If the U.S. government ultimately determines that AT&T and Verizon harmed competitors or consumers, it could result in major fines or other penalties.
The investigation began as early as February, when Justice Department officials sent letters to AT&T, Verizon, T-Mobile and Sprint requesting information about how each company handles customer switching requests. The government also asked carriers to explain their participation in the GSM Association, a global trade group that sets standards for the wireless industry.
Verizon stressed on Friday that the allegations are “much ado about nothing.”
While acknowledging that it had been working with the DOJ for “several months regarding this inquiry,” a spokesman for the wireless giant described it as merely a “difference of opinion with a couple of phone equipment manufacturers regarding the development of e-SIM standards. Nothing more.”
AT&T said in a statement Friday that it had provided information to the government in response to the investigation.
"We are aware of the investigation into GSMA’s process for developing eSIM standards that provide a better experience for consumers," said AT&T, which added that it "will continue to work proactively within GSMA, including with those who might disagree with the proposed standards, to move this issue forward."
Verizon ended 2017 with over 116 million wireless customers. AT&T ended the year with over 156 million wireless customers in Mexico and the United States.
The Justice Department declined to comment. The two are already squaring off in federal court, after the government challenged AT&T’s bid to buy Time Warner on grounds that it threatened competition.
The New York Times first reported the DOJ's probe.
Most smartphones today rely on small chips, called SIM cards, that tie a device to a user and allow it to operate on a carrier’s network. Changing to another carrier, including switching from AT&T and Verizon, requires a new SIM card.
Unlike traditional SIM cards, which are physically inserted into electronic devices to make them compatible with a cellular network, eSIMs are soldered directly into the device. To activate the device on a carrier’s network, a customer scans a QR code provided by the carrier. To switch networks, that same customer would simply receive a different QR code from a new carrier and repeat the process. The technology is already available in smartphones like Google’s Pixel 2.
“You have this great promise of eSIMs, which is device portability,” said John Bergmayer, senior counsel at Public Knowledge, a Washington, D.C.-based consumer group. “Shouldn’t you be able to shop around and find out which carrier has the best plan?”
But a proposal introduced at GSMA earlier this year by AT&T and Verizon sought to make that process more difficult. The proposed policy would have altered the industry standards governing eSIMs in North America, requiring that consumers obtain permission from their existing carrier before they could scan a fresh QR code from a new network. The result, consumer advocates say, would be to make it harder for Americans to switch cellphone carriers.
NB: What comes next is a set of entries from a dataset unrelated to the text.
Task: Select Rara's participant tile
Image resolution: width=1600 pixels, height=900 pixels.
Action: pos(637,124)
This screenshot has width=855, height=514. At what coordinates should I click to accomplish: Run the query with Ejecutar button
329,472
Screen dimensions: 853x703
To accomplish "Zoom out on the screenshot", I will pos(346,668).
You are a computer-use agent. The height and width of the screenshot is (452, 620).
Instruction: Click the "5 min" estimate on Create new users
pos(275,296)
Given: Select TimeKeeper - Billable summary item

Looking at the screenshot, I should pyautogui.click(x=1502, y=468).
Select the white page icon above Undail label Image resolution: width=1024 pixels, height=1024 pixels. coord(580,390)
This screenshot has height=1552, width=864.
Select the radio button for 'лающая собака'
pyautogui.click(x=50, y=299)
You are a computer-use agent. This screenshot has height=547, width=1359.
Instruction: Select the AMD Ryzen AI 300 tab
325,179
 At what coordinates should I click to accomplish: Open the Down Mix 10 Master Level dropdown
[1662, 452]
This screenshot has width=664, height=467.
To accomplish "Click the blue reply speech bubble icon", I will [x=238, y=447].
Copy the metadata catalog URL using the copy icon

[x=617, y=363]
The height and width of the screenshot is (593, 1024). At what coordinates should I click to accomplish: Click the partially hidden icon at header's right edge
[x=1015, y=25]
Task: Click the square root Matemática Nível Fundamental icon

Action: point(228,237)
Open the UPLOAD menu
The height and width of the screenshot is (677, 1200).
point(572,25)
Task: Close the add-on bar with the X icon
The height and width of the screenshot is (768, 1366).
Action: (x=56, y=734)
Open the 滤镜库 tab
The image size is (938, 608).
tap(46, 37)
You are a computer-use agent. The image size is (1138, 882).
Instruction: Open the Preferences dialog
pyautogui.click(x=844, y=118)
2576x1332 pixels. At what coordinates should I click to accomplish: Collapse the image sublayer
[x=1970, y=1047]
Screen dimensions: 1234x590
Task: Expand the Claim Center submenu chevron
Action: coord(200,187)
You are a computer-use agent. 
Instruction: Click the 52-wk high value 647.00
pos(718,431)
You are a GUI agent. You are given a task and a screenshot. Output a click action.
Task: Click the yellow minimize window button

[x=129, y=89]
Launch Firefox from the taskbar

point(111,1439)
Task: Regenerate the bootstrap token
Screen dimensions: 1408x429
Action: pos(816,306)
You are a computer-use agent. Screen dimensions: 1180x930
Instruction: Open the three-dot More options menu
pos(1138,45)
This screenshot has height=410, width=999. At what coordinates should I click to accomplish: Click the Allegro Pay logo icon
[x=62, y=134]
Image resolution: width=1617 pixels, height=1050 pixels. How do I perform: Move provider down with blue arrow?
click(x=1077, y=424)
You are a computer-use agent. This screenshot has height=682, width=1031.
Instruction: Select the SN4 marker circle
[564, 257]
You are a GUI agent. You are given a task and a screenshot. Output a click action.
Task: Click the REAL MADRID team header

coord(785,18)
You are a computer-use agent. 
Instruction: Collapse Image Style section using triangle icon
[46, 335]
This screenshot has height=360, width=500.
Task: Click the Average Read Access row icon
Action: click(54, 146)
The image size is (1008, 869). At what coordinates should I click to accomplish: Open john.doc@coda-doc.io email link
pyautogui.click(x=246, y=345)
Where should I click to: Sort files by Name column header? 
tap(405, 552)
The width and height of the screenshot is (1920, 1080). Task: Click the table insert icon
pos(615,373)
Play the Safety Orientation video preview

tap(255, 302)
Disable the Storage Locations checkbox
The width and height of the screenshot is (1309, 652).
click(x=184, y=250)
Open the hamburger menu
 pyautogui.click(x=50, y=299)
The proposal was set for a key vote in March when it was suddenly withdrawn from the agenda, according to multiple people familiar with the proceedings. It is unclear if or when the proposal may resurface.
The industry proposal reflects sweeping changes in the wireless industry that have made it more difficult to retain customers. Years of bruising price wars, not to mention a shift away from long-term contracts, early termination fees and other tactics designed to prevent users from switching, have made it easier than ever for consumers to jump networks.
Wireless carriers have committed to a series of principles allowing consumers to unlock their phones and switch networks. In 2014, President Obama signed legislation that temporarily guaranteed that right to consumers. But unless it is upheld this year by the Library of Congress in its periodic review of copyright law, cellphone unlocking could once again be deemed illegal under the nation’s copyright protection laws.
"“The wireless industry has long supported the ability of consumers to unlock cell phones and other mobile devices which contributes to the robustly competitive U.S. market that consumers expect and enjoy," said CTIA, the nation's top trade group for wireless carriers. "CTIA’s consumer code of conduct includes a commitment to unlocking, regardless of changes in technology.”